This section overviews the research fields of the MIC Lab in an illustrative manner. Please refer to the research fields tab for more details.

Consider a ground vehicle equipped with electric drive, automation, and vehicle connectivity, commonly referred to as a Connected, Automated, and Electrified Vehicle (CAEV). The CAEV has the ability autonomously determine its own behavior by utilizing valuable information obtained from vehicle connectivity, including neighboring vehicles' states and real-time traffic conditions. The electric drive system enables the vehicle to move with agility and energy efficiency, making it an ideal solution for future mobility.


Now, let's imagine you as the user of the CAEV. Your role is simply to provide the destination for your trip. From there, the CAEV must determine the control actions to reach the destination with the best efficiency in terms of energy consumption, travel time, or traffic conditions. This represents the main problem we aim to solve.
However, addressing this problem as a whole is incredibly challenging due to its large dimensionality, covering the entire operating time, and the uncertainties associated with future operating conditions.
Therefore, we have broken it down into four distinct subproblems.

The first subproblem involves determining the global behavior of the CAEV. This includes deriving optimal routes and velocity profiles through the application of "optimal eco-driving control" techniques. By optimizing the driving behavior of the CAEV, we aim to maximize energy efficiency while ensuring smooth and comfortable travel.
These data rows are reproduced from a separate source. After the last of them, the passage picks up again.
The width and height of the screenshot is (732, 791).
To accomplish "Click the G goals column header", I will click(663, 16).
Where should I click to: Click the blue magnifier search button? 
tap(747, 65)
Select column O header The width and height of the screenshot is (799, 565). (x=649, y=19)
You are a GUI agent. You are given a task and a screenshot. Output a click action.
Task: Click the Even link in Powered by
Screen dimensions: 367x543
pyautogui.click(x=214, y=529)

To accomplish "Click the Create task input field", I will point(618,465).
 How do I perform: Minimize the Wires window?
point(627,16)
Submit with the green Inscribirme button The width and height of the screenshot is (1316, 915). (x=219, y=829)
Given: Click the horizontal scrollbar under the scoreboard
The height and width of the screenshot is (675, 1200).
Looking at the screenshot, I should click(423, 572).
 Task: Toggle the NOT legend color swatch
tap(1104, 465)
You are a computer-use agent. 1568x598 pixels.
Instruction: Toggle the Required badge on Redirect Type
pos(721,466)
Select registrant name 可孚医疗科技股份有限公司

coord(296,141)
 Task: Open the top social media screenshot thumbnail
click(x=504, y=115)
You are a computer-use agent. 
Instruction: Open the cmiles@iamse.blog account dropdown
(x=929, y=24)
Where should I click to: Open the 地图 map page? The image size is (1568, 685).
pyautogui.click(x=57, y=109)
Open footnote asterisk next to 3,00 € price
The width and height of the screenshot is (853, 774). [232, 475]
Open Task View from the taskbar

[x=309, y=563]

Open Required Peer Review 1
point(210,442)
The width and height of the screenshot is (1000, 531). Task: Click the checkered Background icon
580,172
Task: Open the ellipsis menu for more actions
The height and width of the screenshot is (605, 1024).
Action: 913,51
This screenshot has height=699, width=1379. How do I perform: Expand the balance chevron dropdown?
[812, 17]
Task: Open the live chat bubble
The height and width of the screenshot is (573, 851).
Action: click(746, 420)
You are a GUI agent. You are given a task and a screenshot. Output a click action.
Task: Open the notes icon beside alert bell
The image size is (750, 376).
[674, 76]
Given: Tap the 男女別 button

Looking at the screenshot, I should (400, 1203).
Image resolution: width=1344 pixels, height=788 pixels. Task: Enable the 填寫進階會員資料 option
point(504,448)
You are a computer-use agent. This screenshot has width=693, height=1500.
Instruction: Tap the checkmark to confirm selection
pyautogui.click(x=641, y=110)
In cases where the CAEV incorporates multiple power sources, such as a hybrid electric vehicle (HEV), or multiple energy sources, such as a fuel cell electric vehicle (FCEV), we tackle the trajectory of the power split ratio between these sources through "optimal energy management" strategies. This subproblem focuses on finding the most efficient utilization of the available power sources to achieve optimal performance and reduce energy consumption.
Now, let’s consider a future traffic network where the target CAEV operates alongside other CAEVs. Each vehicle has its own planned global behavior to reach its destination. However, conflicts can arise when their planned behaviors intersect in their vicinity. Resolving these conflicts represents the second subproblem. Through the application of "optimal coordination control" strategies, the CAEVs locally adjust their planned behaviors to facilitate smooth and safe interactions, ensuring harmonious coexistence in the traffic network.
The next step is to tackle the third subproblem: controlling the target CAEV to accurately follow the planned local behavior. While this control is generally achievable in normal operating conditions, dynamic operations or unfavorable road conditions can pose challenges. Under such circumstances, the CAEV may struggle to maintain stability and deviate from the planned trajectory. To overcome this, we employ advanced "electronic stability control" techniques that actively adjust wheel torques to ensure stability and trajectory following even in adverse conditions.
CAEVs are propelled by one or more electric machines, making the electronic stability control primarily focused on determining torque commands for these machines. To ensure the effective implementation of electronic stability control, it is crucial to control the electric machines accurately and energy-efficiently, following the desired torque commands. This represents the final subproblem. To address this subproblem, we apply advanced "optimal torque control" techniques specifically designed for electric machines.


Furthermore, as the field of future mobility continues to evolve, the role of robot manipulators is also gaining prominence. Robot manipulators are now being utilized as charging devices for electric vehicles, and their usage is expected to become increasingly widespread. Looking ahead, mobile manipulators are poised to become vital platforms for logistics delivery and other mobility applications. Recognizing the significance of this development, our research at the MIC Laboratory extends beyond the domain of CAEVs to encompass the development of advanced impedance control techniques for robot manipulators. By focusing on these techniques, we aim to achieve human-like robot operations and foster symbiotic human-robot interaction, propelling the field of future mobility toward new horizons.


All the control problems we tackle involve solving complex optimal control problems characterized by mathematical complexity and uncertainties. Our research methodology entails harnessing the synergies between control theories and artificial intelligence (AI) to develop innovative solutions. By leveraging the strengths of both disciplines, we strive to address these challenging problems in a comprehensive manner.
Through our interdisciplinary approach and collaborative efforts, the Mobility Intelligence and Control (MIC) Laboratory strives to revolutionize the control systems for future mobility, encompassing both CAEVs and robotic manipulators. By addressing the main problem and its associated subproblems, we aim to maximize efficiency, safety, and performance while paving the way for a sustainable and seamless transportation ecosystem. Join us in our mission as we shape the future of mobility and unlock the full potential of advanced control systems and robotics.